Succede l’età de’ maggiorenti, in cui, per via di conquiste, formansi le Caste, distinti gl’imperanti dagli obbedienti, scompartiti i lavori. Sorgono poi le città, quali erano agli ultimi tempi della repubblica romana e nei municipj della risorta Italia; infine le nazioni, come nella cittadinanza romana estesa a tutta Italia, con un capo ed un senato comune a tutto l’impero, e come si vede negli Stati moderni.
Ma per evitare le scosse troppo violente dell’egoismo è necessario un poter superiore che equilibri e diriga le forze, un Governo, inteso a render libera ed universale la concorrenza, ovviare i soprusi, comprimere la prepotenza turbolenta, senza impacciare la natural vitalità degli Stati, originata dall’individuale interesse. La prima forma di governo fu l’assoluta autorità dei tesmofori, avvalorata dalla religione ed esercitata con un’educazione quasi personale; poi sotto ai maggiorenti, i conquistatori comandano a lor talento; ordinate le città, nascono successivamente la protocrazia, l’aristocrazia e la policrazia.

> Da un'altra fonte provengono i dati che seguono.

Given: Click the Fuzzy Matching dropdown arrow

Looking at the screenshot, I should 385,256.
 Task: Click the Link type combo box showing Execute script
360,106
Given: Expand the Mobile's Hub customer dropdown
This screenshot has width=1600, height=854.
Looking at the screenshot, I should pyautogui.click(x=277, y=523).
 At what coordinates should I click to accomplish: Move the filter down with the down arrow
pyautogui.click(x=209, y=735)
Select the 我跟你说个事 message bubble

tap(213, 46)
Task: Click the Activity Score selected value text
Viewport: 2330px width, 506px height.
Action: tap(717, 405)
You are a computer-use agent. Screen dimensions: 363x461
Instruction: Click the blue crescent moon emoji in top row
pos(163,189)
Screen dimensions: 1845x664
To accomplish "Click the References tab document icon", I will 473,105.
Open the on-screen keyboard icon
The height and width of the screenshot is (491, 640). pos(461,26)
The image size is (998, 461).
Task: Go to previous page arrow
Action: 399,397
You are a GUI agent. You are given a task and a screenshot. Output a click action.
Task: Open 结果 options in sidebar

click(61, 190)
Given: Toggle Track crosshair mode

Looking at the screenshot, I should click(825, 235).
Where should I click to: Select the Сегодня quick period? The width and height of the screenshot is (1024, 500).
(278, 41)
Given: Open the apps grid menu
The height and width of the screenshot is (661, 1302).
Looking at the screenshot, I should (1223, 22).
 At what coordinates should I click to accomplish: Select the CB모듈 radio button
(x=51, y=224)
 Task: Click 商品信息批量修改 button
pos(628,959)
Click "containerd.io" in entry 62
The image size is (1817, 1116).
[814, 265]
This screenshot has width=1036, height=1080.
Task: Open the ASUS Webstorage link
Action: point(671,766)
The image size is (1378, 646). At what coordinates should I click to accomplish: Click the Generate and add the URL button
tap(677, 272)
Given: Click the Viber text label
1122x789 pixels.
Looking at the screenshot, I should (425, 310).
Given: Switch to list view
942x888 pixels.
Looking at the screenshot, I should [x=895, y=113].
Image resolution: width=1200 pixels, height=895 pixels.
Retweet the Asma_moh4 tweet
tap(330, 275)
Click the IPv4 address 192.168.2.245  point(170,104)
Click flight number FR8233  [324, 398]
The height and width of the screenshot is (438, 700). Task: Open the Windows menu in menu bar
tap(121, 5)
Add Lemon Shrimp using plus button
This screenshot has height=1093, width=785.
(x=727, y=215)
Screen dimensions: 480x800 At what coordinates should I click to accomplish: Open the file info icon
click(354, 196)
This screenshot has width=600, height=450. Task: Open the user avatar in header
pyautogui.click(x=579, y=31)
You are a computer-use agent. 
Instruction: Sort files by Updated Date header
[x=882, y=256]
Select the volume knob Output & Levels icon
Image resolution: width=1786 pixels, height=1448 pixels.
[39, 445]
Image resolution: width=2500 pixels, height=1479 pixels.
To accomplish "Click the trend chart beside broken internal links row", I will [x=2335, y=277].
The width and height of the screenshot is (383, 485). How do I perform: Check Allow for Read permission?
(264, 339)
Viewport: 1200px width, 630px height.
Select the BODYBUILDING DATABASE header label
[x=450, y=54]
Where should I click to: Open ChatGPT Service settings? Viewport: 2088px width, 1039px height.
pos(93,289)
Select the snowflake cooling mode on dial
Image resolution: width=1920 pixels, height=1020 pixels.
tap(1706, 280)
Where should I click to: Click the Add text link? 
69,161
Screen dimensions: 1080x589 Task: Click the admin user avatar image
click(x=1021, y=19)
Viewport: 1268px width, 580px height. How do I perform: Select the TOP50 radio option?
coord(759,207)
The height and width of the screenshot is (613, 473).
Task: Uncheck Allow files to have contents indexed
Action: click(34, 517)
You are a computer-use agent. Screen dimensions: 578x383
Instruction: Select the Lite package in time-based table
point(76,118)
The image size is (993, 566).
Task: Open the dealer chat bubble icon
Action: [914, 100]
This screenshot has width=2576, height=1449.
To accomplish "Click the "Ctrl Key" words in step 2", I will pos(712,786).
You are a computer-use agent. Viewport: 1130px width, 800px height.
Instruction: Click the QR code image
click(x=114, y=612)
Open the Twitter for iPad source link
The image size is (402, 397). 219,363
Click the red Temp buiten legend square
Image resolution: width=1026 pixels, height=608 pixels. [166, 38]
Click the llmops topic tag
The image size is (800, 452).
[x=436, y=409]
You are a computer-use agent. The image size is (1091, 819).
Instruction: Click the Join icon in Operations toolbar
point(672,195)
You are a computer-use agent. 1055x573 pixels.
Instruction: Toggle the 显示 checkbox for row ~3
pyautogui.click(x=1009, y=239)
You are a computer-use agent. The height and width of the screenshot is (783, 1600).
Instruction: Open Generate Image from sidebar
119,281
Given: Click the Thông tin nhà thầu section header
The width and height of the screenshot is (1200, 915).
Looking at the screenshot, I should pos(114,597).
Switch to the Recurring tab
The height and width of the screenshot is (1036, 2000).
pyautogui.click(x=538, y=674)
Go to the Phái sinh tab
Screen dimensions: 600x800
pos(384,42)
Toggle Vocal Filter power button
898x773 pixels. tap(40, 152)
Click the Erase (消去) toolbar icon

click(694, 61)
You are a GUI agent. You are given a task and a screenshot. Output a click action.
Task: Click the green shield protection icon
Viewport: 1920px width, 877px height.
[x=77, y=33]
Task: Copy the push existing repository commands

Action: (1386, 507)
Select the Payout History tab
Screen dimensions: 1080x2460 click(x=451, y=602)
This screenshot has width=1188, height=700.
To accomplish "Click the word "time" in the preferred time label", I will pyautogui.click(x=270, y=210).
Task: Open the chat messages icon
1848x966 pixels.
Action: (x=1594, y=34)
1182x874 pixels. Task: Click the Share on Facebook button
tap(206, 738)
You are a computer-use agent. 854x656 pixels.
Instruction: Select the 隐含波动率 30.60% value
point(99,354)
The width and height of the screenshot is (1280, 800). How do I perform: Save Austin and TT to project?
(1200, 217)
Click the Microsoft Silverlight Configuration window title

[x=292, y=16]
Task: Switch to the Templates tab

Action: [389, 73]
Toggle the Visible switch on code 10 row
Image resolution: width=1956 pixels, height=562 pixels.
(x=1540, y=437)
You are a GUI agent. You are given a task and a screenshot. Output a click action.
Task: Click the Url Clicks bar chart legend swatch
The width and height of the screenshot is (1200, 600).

Protocrazia è il principato de’ grandi e de’ padri-famiglia con un primate, in somma il governo patriarcale, ove molti capi di tribù confederati prestano al consorzio nulla più che gli uffizj necessarj alla difesa comune e ad una comune impresa1; carattere della civiltà incipiente e primo legame dell’individuo colla socialità, ove presto fa sentirsi il bisogno di un capo, eletto fra i padri-famiglia.
Questo capo vien presto a noja all’unione de’ padri, che lo rovesciano, e fondano il governo de’ primani, l’aristocrazia2. In essa, non che migliorar sua sorte, il popolo scapita, perdendo l’utile preponderanza d’un capo, che favoriva i più per servirsene di appoggio.